そう思っていたのに、たったの5秒で先生はわたしの将来に可能性を見出してくれた。真っ直ぐな目で伝えてくれた先生の顔を今でも覚えている。

英語を使ってバリバリ働く、将来の自分に会いたくて

その日、わたしは帰宅後すぐ1年生の英語の教科書を引っ張り出し、最初からやり直した。
その日から毎日、毎日毎日やり続けた。でも何度やっても間違えて、やりたくてやってることですらうまくいかない自分に腹が立って涙が出る。先生も親も自分も、こんな自分に失望して当たり前だ。もうやめてしまおうか。こんなことが頭の中をぐるぐる駆け回る。
それでも英語を使ってバリバリ働く、将来の自分に会いたかった。

この文章を書きながら気づいたが、わたしが長らく「経済的自立」を人生のテーマにしていたのはこの経験が理由だ。
ただ英語ができるだけじゃなくて、自分でメガネを、買えるようになりたかった。

その後、進んだ高校では3年間英語の成績は5だった。

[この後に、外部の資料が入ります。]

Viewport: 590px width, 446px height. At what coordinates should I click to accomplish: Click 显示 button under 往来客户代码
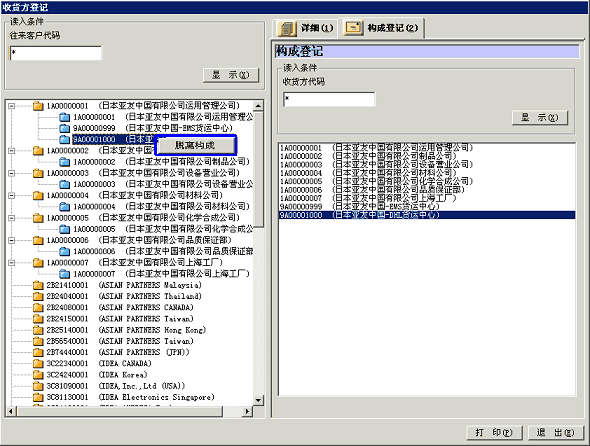[231, 75]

短大の英文科に進み、3年次に4年制大学に編入した後、貯めた貯金でワーキングホリデーに行った。海外に行くのはそれが初めてだった。ある程度英語を話せるようになったので、大学最後の夏休みには、50日間海外を一人旅してみた。
そのときはじめてハリーポッターの舞台であるイギリスに行ったのだが、行くことなんて叶いもしないと思った土地にひとりで来ていることに気づいた。暗い部屋で泣きながら机に向かう自分を、少し救ってあげられた気がした。

社会人になり、3社目で英語公用語企業に入社した。ようやく英語を使ってバリバリ働く自分に会えた。(実際にはゆるっとした服で実家の机に向かっているので想像とはちょっと違う)
参考書に「できない」と書き殴りたくなるくらい頑張ったわたしに、メガネだけじゃなくて、欲しいものはみんな買えているよと伝えたい。
そしてなによりそんなわたしにしてくれた先生に、「先生のおかげで、英語を使って仕事をしてるんです。わたし、そんな自分が好きです。」と伝えたい。